Without getting into things too deeply, this adjustment had to do with an emotional reaction I had been having in this scene. The emotion was genuine – not something contrived. As a human being, I was moved and it spilled over. But it seems that it was “releasing the catharsis” too soon. It was, in a way, robbing the actual end of the play of its power. Fair enough. But the substitute direction seemed cold and aloof, and I felt bereft of the end of the story of Alphonse and the twins, a sub-story to be sure, but an important one, as it defines the emotional opening up of Janine and Simon, and the near “adoption” of them by Alphonse.

I fought for a middle ground during notes, and it was tense. Mostly it was tense because there is a lot to do. I also suspect that Blanka worried I was attached to crying – a common trait among actors, since it is often held as the badge of honor, the sign of great emotional depth. It’s the “triple lutz” of acting – separating the true artists from the amateurs, at least to some. But frankly, not to me. In this, I am aligned with Mamet, who says essentially, if the plays needs you to cry, what matters is that the audience thinks you’re crying. Whether you actually are or not is irrelevant. And nothing is more irritating than an actor overly involved in his own feelings. It’s emotional masturbation. In this case, the crying wasn’t something I was making happen, it was happening to me, which is what Stanislavsky says about feelings: they happen to you. I felt there was room to make this a part of Alphonse, who is emotional throughout (he begins the play by bursting into tears). But perhaps I was selfish. As actors do, I was seeing the play only though Alphonse’s eyes. But the alternative felt to me like turning him into a mailman, or a telegraph boy: cold and functional. Anyway, the middle ground was reached yesterday: no tears but a simple and effective resolution which shows them as connected, maybe even (gasp!) affectionate, when they begin so splintered apart.
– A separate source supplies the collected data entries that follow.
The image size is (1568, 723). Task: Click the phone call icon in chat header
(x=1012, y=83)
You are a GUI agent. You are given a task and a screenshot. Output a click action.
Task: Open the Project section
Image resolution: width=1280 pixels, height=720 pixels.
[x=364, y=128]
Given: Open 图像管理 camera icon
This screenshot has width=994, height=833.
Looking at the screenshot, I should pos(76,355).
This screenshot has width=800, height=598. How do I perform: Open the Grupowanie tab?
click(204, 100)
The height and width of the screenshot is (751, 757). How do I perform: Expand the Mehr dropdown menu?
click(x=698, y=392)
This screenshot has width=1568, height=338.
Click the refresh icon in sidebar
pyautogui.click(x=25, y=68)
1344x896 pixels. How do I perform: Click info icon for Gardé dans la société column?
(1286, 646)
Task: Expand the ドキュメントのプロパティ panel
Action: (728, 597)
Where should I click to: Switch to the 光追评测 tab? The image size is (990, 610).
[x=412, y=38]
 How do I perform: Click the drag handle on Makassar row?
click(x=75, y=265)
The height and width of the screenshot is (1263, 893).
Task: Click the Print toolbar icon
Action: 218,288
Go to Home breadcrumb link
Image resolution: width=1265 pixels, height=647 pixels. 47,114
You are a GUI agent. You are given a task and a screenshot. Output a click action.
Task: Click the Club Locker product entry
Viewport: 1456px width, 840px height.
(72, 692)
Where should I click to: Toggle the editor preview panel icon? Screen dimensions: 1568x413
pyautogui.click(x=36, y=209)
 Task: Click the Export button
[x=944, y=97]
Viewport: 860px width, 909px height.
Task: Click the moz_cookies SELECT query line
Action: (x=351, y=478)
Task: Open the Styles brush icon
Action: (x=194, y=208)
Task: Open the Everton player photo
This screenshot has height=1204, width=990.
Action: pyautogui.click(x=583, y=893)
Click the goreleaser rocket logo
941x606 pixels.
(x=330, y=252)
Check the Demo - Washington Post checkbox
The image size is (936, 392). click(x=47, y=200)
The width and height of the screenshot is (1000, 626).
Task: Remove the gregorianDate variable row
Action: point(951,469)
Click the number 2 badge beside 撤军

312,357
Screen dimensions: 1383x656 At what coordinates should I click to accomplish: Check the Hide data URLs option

In directors’ defense, it is often only during previews that the light bulb goes on, about what a specific scene needs, or that adjustment you couldn’t quite put your finger on. It’s only during previews that directors can see the thing from start to finish in front of an audience. It is often the audience that is the source of the last minute adjustment. So there are valid competing dynamics: the actors need to hold on to what has been working, what has felt agreed-upon; and the director’s acquisition of so much new insight ands information that comes with running the thing over and over, and hearing the audience respond. It can be a combative, but here it wasn’t. As in my observation of the difficult scene, we spoke our piece with integrity and passion and then stood back to allow space for the other. We worked from the faith of a common purpose and shared values. We were graceful with one another, and we showed each other respect. May it be so for all of you during previews.